* **RECORDS TO USE**:
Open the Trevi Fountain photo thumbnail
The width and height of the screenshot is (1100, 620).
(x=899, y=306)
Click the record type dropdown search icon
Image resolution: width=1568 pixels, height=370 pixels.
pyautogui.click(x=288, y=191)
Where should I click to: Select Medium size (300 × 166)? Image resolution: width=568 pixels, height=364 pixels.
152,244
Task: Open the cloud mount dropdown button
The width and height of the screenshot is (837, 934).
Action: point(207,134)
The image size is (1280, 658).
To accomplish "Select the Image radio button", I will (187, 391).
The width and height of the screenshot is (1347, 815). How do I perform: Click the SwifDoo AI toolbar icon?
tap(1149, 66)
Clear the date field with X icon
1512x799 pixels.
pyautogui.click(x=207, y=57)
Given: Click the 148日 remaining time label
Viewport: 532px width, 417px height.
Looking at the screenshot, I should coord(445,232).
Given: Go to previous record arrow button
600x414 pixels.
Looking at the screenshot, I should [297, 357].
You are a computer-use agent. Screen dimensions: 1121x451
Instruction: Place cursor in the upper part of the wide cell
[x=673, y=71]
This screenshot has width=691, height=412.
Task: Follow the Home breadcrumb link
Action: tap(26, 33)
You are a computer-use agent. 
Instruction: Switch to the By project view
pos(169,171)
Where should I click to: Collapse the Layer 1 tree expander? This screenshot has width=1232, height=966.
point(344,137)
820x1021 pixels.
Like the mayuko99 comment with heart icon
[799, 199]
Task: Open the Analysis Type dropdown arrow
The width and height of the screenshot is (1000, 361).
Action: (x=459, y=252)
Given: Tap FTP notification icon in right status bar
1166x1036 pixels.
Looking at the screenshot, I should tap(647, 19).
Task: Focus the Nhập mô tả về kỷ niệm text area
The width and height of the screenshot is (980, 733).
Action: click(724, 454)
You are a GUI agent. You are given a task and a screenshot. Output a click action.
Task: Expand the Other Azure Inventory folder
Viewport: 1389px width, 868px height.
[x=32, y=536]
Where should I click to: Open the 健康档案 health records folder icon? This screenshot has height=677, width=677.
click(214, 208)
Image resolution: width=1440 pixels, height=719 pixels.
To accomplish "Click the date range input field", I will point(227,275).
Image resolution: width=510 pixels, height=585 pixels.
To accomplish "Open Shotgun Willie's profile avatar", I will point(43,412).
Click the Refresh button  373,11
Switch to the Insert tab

* **WHAT IS REQUIRED**: Rewrite all the records above with "dropdown" replaced by "drop-down" wherever it occurs. Leave everything else unchanged.

* **TASK RESPONSE**:
Open the Trevi Fountain photo thumbnail
The width and height of the screenshot is (1100, 620).
(x=899, y=306)
Click the record type drop-down search icon
Image resolution: width=1568 pixels, height=370 pixels.
pyautogui.click(x=288, y=191)
Where should I click to: Select Medium size (300 × 166)? Image resolution: width=568 pixels, height=364 pixels.
152,244
Task: Open the cloud mount drop-down button
The width and height of the screenshot is (837, 934).
Action: point(207,134)
The image size is (1280, 658).
To accomplish "Select the Image radio button", I will (187, 391).
The width and height of the screenshot is (1347, 815). How do I perform: Click the SwifDoo AI toolbar icon?
tap(1149, 66)
Clear the date field with X icon
1512x799 pixels.
pyautogui.click(x=207, y=57)
Given: Click the 148日 remaining time label
Viewport: 532px width, 417px height.
Looking at the screenshot, I should coord(445,232).
Given: Go to previous record arrow button
600x414 pixels.
Looking at the screenshot, I should [297, 357].
You are a computer-use agent. Screen dimensions: 1121x451
Instruction: Place cursor in the upper part of the wide cell
[x=673, y=71]
This screenshot has width=691, height=412.
Task: Follow the Home breadcrumb link
Action: tap(26, 33)
You are a computer-use agent. 
Instruction: Switch to the By project view
pos(169,171)
Where should I click to: Collapse the Layer 1 tree expander? This screenshot has width=1232, height=966.
point(344,137)
820x1021 pixels.
Like the mayuko99 comment with heart icon
[799, 199]
Task: Open the Analysis Type drop-down arrow
The width and height of the screenshot is (1000, 361).
Action: (x=459, y=252)
Given: Tap FTP notification icon in right status bar
1166x1036 pixels.
Looking at the screenshot, I should tap(647, 19).
Task: Focus the Nhập mô tả về kỷ niệm text area
The width and height of the screenshot is (980, 733).
Action: click(724, 454)
You are a GUI agent. You are given a task and a screenshot. Output a click action.
Task: Expand the Other Azure Inventory folder
Viewport: 1389px width, 868px height.
[x=32, y=536]
Where should I click to: Open the 健康档案 health records folder icon? This screenshot has height=677, width=677.
click(214, 208)
Image resolution: width=1440 pixels, height=719 pixels.
To accomplish "Click the date range input field", I will point(227,275).
Image resolution: width=510 pixels, height=585 pixels.
To accomplish "Open Shotgun Willie's profile avatar", I will point(43,412).
Click the Refresh button  373,11
Switch to the Insert tab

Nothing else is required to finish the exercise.